ERBIL (Kurdistan 24) – The presence of unexploded ordnance and mines in areas liberated from the so-called Islamic State in Iraq continues to hinder the safe and voluntary return of Internally Displaced Persons (IDPs), the United Nations Mine Action Service (UNMAS) said on Sunday.
“The scale, density, and complexity of explosive hazards is unprecedented, making Iraq one of the most contaminated countries in the world,” UNMAS said in a statement.
During its years-long insurgency in Iraq, the terror group planted mines and other explosive devices in homes and streets in many northern Iraqi cities which it controlled.
The UN organization said that despite Iraq having defeated the Islamic State nearly two years ago, the dangers of mines remains “one of the primary inhibitors for the safe, dignified, and voluntary return” of IDPs to their homes.
UNMAS has worked with partner nations like Germany and the United Kingdom to train and equip local authorities on risk education and mine removal.
Pehr Lodhammar, the Senior Programme Manager of UNMAS in Iraq, said in the statement that the organization is committed to “the safe and voluntary return” of displaced Iraqis.

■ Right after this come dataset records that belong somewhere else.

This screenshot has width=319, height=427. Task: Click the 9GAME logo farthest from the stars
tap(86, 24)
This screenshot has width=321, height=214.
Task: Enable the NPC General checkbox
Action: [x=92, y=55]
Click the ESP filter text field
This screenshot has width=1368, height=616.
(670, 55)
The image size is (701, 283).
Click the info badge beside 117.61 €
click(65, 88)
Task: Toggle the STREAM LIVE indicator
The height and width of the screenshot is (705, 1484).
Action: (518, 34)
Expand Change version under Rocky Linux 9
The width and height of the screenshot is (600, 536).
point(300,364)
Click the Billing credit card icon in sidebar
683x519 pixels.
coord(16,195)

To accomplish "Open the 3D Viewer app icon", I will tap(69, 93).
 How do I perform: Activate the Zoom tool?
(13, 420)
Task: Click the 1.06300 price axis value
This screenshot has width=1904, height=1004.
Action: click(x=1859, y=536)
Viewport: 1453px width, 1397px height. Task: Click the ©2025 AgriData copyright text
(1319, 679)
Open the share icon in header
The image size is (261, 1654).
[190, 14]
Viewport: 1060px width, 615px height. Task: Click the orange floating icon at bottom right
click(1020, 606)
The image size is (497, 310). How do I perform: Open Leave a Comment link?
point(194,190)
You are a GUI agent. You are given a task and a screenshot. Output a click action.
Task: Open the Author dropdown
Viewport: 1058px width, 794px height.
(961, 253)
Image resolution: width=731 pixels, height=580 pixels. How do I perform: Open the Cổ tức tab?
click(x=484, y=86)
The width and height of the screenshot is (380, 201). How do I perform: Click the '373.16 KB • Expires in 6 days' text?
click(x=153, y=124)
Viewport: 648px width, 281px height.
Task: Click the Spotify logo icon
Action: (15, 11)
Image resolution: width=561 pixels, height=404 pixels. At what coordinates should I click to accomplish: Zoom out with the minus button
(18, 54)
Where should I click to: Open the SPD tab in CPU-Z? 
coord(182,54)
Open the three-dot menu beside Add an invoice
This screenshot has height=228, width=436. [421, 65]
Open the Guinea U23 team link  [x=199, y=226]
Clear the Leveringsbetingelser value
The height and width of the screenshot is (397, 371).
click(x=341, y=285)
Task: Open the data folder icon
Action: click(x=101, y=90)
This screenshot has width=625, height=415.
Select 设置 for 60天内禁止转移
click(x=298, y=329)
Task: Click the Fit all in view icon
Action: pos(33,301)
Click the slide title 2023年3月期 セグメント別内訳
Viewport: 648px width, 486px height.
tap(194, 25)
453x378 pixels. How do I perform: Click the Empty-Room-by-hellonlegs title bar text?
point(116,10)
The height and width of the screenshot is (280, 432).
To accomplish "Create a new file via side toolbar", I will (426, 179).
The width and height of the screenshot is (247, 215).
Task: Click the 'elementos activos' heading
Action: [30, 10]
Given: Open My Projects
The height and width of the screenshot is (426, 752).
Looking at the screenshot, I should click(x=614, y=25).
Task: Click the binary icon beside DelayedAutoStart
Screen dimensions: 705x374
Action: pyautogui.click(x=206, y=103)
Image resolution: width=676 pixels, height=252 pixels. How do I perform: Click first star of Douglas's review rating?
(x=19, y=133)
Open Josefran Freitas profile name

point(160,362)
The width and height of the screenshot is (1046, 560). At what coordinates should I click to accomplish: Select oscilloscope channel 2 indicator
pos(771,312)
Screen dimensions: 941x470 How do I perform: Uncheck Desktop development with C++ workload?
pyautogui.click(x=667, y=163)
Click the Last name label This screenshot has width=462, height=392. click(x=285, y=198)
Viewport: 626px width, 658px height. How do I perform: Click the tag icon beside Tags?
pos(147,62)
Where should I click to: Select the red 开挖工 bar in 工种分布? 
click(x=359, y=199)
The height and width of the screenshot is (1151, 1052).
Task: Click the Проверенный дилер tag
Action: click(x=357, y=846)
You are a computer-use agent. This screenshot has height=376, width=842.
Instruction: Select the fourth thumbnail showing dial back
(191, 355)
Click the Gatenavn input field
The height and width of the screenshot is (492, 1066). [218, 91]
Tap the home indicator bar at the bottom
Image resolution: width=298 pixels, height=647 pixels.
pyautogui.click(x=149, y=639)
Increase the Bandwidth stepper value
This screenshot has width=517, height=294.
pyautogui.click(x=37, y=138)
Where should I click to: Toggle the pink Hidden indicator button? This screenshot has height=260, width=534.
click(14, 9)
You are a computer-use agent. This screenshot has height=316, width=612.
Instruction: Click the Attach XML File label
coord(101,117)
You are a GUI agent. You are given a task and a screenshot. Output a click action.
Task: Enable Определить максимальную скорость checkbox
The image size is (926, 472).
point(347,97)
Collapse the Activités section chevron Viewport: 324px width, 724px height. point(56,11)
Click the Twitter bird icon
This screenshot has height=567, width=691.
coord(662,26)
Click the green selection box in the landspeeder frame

“We cannot do that when an estimated 70 percent of explosive hazards still lie beneath the rubble.”
According to statistics from Iraq’s Ministry of Immigration, only about three million people out of over five million have returned to their homes with the rest remaining in camps in the Kurdistan Region.
Unexploded weaponry is the most significant challenge Iraqi authorities face regarding the return of displaced people to their areas, especially in the provinces of Nineveh and Kirkuk.